Widely credited with being the major force in bringing traditional Celtic music to the world stage and inspiring the great resurgence so evident today, it is almost four decades since Capercaillie first performed as teenagers in their native Scottish Highlands. As they continue the worldwide musical journey that’s taken them from the Brazilian rainforest to the Hanging Gardens of Babylon - not to mention into the UK Top 40 pop charts – it is still the ancient Gaelic culture of their homelands that inspires them most.
Their role as pioneers of Scotland’s Gaelic song revival, thanks to Karen Matheson’s sublime vocals, and the store of songs passed down from her Barra grandmother, has inspired myriad successors, while their innovative, outward-looking approach to arrangements and instrumentation has been hugely influential in today’s ongoing Scottish folk renaissance.
A seminal presence in contemporary Celtic music, the band are revered for their many ground-breaking achievements - including performances in over 30 countries, and over a million album sales - and beloved as a thrilling live act.

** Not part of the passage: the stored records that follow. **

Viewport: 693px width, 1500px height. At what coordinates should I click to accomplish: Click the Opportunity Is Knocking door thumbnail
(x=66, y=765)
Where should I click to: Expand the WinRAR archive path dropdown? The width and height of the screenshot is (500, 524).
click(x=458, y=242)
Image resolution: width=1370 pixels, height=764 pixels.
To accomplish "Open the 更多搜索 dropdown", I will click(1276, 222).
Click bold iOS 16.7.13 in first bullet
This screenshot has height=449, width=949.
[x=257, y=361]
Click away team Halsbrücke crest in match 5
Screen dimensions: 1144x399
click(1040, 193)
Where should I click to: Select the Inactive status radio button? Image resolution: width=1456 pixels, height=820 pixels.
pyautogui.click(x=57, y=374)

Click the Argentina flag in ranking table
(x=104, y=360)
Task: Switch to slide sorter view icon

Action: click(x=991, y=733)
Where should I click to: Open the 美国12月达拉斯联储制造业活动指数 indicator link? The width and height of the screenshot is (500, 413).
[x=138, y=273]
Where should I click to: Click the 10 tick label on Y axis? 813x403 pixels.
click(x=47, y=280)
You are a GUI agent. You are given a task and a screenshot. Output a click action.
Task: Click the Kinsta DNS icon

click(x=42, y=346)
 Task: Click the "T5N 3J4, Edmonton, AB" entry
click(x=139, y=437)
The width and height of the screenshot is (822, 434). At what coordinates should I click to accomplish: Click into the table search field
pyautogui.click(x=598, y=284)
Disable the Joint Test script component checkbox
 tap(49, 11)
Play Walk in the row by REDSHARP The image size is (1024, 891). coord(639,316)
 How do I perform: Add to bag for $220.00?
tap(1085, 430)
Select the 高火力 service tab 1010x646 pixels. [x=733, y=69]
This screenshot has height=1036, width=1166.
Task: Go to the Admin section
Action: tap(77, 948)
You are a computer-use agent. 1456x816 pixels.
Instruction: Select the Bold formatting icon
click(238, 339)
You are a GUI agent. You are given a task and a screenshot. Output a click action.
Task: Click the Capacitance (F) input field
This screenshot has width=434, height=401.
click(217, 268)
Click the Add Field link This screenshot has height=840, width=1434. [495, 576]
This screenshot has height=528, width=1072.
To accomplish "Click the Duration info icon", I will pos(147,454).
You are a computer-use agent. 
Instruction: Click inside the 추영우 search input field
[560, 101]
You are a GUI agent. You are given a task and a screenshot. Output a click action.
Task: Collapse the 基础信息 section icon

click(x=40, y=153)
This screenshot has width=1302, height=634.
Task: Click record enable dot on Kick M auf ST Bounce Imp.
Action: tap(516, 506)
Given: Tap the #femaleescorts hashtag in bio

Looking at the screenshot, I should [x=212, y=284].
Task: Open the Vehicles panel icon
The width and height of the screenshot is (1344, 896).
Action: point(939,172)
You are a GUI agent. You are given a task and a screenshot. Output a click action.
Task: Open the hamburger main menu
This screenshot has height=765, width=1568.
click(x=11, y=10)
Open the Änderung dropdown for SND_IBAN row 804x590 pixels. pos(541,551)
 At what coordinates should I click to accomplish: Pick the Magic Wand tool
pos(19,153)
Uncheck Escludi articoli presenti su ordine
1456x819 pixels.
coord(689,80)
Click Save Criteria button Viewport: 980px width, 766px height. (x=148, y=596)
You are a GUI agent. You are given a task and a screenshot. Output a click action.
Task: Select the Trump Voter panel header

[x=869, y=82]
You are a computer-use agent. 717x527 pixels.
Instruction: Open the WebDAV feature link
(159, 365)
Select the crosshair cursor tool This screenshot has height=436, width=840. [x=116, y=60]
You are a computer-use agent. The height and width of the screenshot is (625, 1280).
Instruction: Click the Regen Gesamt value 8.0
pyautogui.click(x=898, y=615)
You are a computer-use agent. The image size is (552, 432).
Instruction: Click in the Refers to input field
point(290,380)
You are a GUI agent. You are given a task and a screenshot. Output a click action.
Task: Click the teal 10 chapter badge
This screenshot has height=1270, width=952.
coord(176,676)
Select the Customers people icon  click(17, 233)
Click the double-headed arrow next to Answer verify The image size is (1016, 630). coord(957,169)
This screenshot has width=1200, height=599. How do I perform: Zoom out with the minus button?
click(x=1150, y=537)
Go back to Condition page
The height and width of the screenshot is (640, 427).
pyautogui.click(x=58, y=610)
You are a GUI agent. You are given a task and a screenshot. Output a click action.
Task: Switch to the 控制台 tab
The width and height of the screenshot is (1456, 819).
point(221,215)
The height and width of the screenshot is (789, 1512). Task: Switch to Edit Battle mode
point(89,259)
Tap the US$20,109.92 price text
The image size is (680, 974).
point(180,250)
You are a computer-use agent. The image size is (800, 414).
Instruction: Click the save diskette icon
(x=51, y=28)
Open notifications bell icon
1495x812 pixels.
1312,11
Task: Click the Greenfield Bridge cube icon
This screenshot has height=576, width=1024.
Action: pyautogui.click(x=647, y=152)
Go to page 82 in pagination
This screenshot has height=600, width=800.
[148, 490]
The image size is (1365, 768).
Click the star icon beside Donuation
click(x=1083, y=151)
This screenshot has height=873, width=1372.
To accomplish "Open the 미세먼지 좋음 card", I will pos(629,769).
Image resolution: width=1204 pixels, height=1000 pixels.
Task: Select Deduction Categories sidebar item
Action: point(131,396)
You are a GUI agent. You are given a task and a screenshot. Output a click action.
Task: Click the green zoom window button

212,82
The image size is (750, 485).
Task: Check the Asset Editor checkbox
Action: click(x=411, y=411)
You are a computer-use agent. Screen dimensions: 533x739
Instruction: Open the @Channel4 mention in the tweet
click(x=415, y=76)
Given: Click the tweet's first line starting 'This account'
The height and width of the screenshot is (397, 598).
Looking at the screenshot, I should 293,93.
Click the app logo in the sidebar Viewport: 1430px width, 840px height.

With just a handful of appearances in Orkney since their debut in 1986, at the fourth Orkney Folk Festival, it has now been over 20 years since Capercaillie last visited the county. They are set to return in an unprecedented collaboration with a local community orchestra.
Capercaillie’s long-established line-up of Matheson, Donald Shaw (accordion), Charlie McKerron (fiddle), Ewen Vernal (bass), Manus Lunny (bouzouki) and David Robertson (percussion) will join with James Mackintosh (drums) and Fraser Fifield (whistles and pipes) in taking to the stage flanked by a bespoke orchestra, with local high school students joined by members of the Orkney Camerata and the Kirkwall Town Band.
Featuring brand new orchestrations by Greg Lawson (who will also conduct the orchestra) and Donald Shaw, the set-list will span Capercaillie’s entire back-catalogue - from their debut album Cascade, released in 1984, to their latest, 2013’s At the Heart of It All, and featuring the first Gaelic Top 40 single, Coisich, a Ruin. The one-off performance will take place in Kirkwall’s Pickaquoy Centre arena, on Friday 26 May.